__Provided records__.
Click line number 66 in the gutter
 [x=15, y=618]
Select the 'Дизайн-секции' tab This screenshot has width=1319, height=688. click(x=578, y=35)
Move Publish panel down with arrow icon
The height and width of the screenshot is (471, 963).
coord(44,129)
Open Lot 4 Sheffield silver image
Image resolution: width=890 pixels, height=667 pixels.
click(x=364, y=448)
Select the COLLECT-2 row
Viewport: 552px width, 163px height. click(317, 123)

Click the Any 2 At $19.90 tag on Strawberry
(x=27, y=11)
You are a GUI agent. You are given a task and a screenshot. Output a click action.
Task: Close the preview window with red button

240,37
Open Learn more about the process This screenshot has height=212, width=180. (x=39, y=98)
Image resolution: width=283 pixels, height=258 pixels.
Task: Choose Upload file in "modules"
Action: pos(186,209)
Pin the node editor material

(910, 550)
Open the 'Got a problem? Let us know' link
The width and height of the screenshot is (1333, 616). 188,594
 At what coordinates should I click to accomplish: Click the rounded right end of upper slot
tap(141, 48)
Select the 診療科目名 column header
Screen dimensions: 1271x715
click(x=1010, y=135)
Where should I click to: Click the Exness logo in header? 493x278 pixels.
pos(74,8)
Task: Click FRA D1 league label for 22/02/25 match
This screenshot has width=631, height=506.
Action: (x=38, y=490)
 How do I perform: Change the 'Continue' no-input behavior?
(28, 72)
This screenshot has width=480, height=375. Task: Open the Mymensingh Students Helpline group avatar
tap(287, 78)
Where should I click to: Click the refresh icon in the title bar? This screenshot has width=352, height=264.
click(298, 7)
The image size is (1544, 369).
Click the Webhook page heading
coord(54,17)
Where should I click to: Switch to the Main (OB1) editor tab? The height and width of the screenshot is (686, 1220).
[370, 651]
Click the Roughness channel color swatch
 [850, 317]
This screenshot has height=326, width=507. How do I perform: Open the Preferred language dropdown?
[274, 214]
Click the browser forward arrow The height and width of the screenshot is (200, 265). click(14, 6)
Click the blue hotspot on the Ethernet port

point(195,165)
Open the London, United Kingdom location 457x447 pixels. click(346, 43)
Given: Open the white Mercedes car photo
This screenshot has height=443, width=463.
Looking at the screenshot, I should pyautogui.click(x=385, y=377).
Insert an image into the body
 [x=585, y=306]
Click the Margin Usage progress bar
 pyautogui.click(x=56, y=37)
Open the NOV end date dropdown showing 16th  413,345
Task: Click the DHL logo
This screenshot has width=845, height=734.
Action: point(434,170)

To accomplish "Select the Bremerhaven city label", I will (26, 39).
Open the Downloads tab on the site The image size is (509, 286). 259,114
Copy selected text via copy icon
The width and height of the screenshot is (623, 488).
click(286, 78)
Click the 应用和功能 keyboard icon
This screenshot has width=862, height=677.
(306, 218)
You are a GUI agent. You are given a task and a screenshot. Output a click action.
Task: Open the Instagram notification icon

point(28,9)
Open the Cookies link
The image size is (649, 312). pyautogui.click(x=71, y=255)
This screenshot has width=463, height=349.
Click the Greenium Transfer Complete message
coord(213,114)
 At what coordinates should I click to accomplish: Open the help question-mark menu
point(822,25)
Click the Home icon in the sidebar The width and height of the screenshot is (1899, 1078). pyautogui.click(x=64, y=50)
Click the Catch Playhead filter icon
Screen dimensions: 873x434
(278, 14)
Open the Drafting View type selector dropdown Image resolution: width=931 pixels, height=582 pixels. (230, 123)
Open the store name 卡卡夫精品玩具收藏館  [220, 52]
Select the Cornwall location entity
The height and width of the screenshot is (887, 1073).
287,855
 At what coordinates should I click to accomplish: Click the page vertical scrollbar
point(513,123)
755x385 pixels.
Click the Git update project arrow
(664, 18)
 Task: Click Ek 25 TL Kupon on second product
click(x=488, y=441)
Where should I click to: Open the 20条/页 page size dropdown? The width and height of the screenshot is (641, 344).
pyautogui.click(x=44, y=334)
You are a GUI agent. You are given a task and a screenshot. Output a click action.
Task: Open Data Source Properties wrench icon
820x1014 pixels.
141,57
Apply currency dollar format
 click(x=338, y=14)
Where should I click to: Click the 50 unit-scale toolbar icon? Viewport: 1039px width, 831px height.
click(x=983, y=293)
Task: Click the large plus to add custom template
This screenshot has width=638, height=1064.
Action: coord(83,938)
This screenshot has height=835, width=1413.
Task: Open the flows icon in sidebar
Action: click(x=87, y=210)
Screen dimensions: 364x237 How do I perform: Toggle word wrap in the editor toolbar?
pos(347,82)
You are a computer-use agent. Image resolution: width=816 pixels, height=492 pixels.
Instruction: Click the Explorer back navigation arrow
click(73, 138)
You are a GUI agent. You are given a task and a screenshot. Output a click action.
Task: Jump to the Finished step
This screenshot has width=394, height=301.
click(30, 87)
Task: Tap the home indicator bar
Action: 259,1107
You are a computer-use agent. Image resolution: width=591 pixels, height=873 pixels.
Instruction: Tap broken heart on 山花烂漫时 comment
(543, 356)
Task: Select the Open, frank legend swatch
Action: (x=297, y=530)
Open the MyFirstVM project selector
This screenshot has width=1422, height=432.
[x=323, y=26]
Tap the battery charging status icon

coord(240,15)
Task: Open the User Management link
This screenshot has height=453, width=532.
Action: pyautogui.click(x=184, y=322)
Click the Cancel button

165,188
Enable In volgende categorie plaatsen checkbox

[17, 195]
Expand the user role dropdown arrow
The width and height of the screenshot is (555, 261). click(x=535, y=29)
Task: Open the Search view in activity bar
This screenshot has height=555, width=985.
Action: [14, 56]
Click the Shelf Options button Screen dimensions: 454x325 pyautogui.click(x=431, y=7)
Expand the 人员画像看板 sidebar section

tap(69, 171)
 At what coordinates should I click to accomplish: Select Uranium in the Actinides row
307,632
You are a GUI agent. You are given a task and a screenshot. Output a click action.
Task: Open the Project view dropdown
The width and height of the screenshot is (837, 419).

__Exercise aim__. Can you lay out every line of the records above as a JSON list of strings, one string per line, leaving out the blank lines?

__Solved exercise__.
[
  "Click line number 66 in the gutter",
  " [x=15, y=618]",
  "Select the 'Дизайн-секции' tab This screenshot has width=1319, height=688. click(x=578, y=35)",
  "Move Publish panel down with arrow icon",
  "The height and width of the screenshot is (471, 963).",
  "coord(44,129)",
  "Open Lot 4 Sheffield silver image",
  "Image resolution: width=890 pixels, height=667 pixels.",
  "click(x=364, y=448)",
  "Select the COLLECT-2 row",
  "Viewport: 552px width, 163px height. click(317, 123)",
  "Click the Any 2 At $19.90 tag on Strawberry",
  "(x=27, y=11)",
  "You are a GUI agent. You are given a task and a screenshot. Output a click action.",
  "Task: Close the preview window with red button",
  "240,37",
  "Open Learn more about the process This screenshot has height=212, width=180. (x=39, y=98)",
  "Image resolution: width=283 pixels, height=258 pixels.",
  "Task: Choose Upload file in \"modules\"",
  "Action: pos(186,209)",
  "Pin the node editor material",
  "(910, 550)",
  "Open the 'Got a problem? Let us know' link",
  "The width and height of the screenshot is (1333, 616). 188,594",
  " At what coordinates should I click to accomplish: Click the rounded right end of upper slot",
  "tap(141, 48)",
  "Select the 診療科目名 column header",
  "Screen dimensions: 1271x715",
  "click(x=1010, y=135)",
  "Where should I click to: Click the Exness logo in header? 493x278 pixels.",
  "pos(74,8)",
  "Task: Click FRA D1 league label for 22/02/25 match",
  "This screenshot has width=631, height=506.",
  "Action: (x=38, y=490)",
  " How do I perform: Change the 'Continue' no-input behavior?",
  "(28, 72)",
  "This screenshot has width=480, height=375. Task: Open the Mymensingh Students Helpline group avatar",
  "tap(287, 78)",
  "Where should I click to: Click the refresh icon in the title bar? This screenshot has width=352, height=264.",
  "click(298, 7)",
  "The image size is (1544, 369).",
  "Click the Webhook page heading",
  "coord(54,17)",
  "Where should I click to: Switch to the Main (OB1) editor tab? The height and width of the screenshot is (686, 1220).",
  "[370, 651]",
  "Click the Roughness channel color swatch",
  " [850, 317]",
  "This screenshot has height=326, width=507. How do I perform: Open the Preferred language dropdown?",
  "[274, 214]",
  "Click the browser forward arrow The height and width of the screenshot is (200, 265). click(14, 6)",
  "Click the blue hotspot on the Ethernet port",
  "point(195,165)",
  "Open the London, United Kingdom location 457x447 pixels. click(346, 43)",
  "Given: Open the white Mercedes car photo",
  "This screenshot has height=443, width=463.",
  "Looking at the screenshot, I should pyautogui.click(x=385, y=377).",
  "Insert an image into the body",
  " [x=585, y=306]",
  "Click the Margin Usage progress bar",
  " pyautogui.click(x=56, y=37)",
  "Open the NOV end date dropdown showing 16th  413,345",
  "Task: Click the DHL logo",
  "This screenshot has width=845, height=734.",
  "Action: point(434,170)",
  "To accomplish \"Select the Bremerhaven city label\", I will (26, 39).",
  "Open the Downloads tab on the site The image size is (509, 286). 259,114",
  "Copy selected text via copy icon",
  "The width and height of the screenshot is (623, 488).",
  "click(286, 78)",
  "Click the 应用和功能 keyboard icon",
  "This screenshot has width=862, height=677.",
  "(306, 218)",
  "You are a GUI agent. You are given a task and a screenshot. Output a click action.",
  "Task: Open the Instagram notification icon",
  "point(28,9)",
  "Open the Cookies link",
  "The image size is (649, 312). pyautogui.click(x=71, y=255)",
  "This screenshot has width=463, height=349.",
  "Click the Greenium Transfer Complete message",
  "coord(213,114)",
  " At what coordinates should I click to accomplish: Open the help question-mark menu",
  "point(822,25)",
  "Click the Home icon in the sidebar The width and height of the screenshot is (1899, 1078). pyautogui.click(x=64, y=50)",
  "Click the Catch Playhead filter icon",
  "Screen dimensions: 873x434",
  "(278, 14)",
  "Open the Drafting View type selector dropdown Image resolution: width=931 pixels, height=582 pixels. (230, 123)",
  "Open the store name 卡卡夫精品玩具收藏館  [220, 52]",
  "Select the Cornwall location entity",
  "The height and width of the screenshot is (887, 1073).",
  "287,855",
  " At what coordinates should I click to accomplish: Click the page vertical scrollbar",
  "point(513,123)",
  "755x385 pixels.",
  "Click the Git update project arrow",
  "(664, 18)",
  " Task: Click Ek 25 TL Kupon on second product",
  "click(x=488, y=441)",
  "Where should I click to: Open the 20条/页 page size dropdown? The width and height of the screenshot is (641, 344).",
  "pyautogui.click(x=44, y=334)",
  "You are a GUI agent. You are given a task and a screenshot. Output a click action.",
  "Task: Open Data Source Properties wrench icon",
  "820x1014 pixels.",
  "141,57",
  "Apply currency dollar format",
  " click(x=338, y=14)",
  "Where should I click to: Click the 50 unit-scale toolbar icon? Viewport: 1039px width, 831px height.",
  "click(x=983, y=293)",
  "Task: Click the large plus to add custom template",
  "This screenshot has width=638, height=1064.",
  "Action: coord(83,938)",
  "This screenshot has height=835, width=1413.",
  "Task: Open the flows icon in sidebar",
  "Action: click(x=87, y=210)",
  "Screen dimensions: 364x237 How do I perform: Toggle word wrap in the editor toolbar?",
  "pos(347,82)",
  "You are a computer-use agent. Image resolution: width=816 pixels, height=492 pixels.",
  "Instruction: Click the Explorer back navigation arrow",
  "click(73, 138)",
  "You are a GUI agent. You are given a task and a screenshot. Output a click action.",
  "Task: Jump to the Finished step",
  "This screenshot has width=394, height=301.",
  "click(30, 87)",
  "Task: Tap the home indicator bar",
  "Action: 259,1107",
  "You are a computer-use agent. Image resolution: width=591 pixels, height=873 pixels.",
  "Instruction: Tap broken heart on 山花烂漫时 comment",
  "(543, 356)",
  "Task: Select the Open, frank legend swatch",
  "Action: (x=297, y=530)",
  "Open the MyFirstVM project selector",
  "This screenshot has width=1422, height=432.",
  "[x=323, y=26]",
  "Tap the battery charging status icon",
  "coord(240,15)",
  "Task: Open the User Management link",
  "This screenshot has height=453, width=532.",
  "Action: pyautogui.click(x=184, y=322)",
  "Click the Cancel button",
  "165,188",
  "Enable In volgende categorie plaatsen checkbox",
  "[17, 195]",
  "Expand the user role dropdown arrow",
  "The width and height of the screenshot is (555, 261). click(x=535, y=29)",
  "Task: Open the Search view in activity bar",
  "This screenshot has height=555, width=985.",
  "Action: [14, 56]",
  "Click the Shelf Options button Screen dimensions: 454x325 pyautogui.click(x=431, y=7)",
  "Expand the 人员画像看板 sidebar section",
  "tap(69, 171)",
  " At what coordinates should I click to accomplish: Select Uranium in the Actinides row",
  "307,632",
  "You are a GUI agent. You are given a task and a screenshot. Output a click action.",
  "Task: Open the Project view dropdown",
  "The width and height of the screenshot is (837, 419)."
]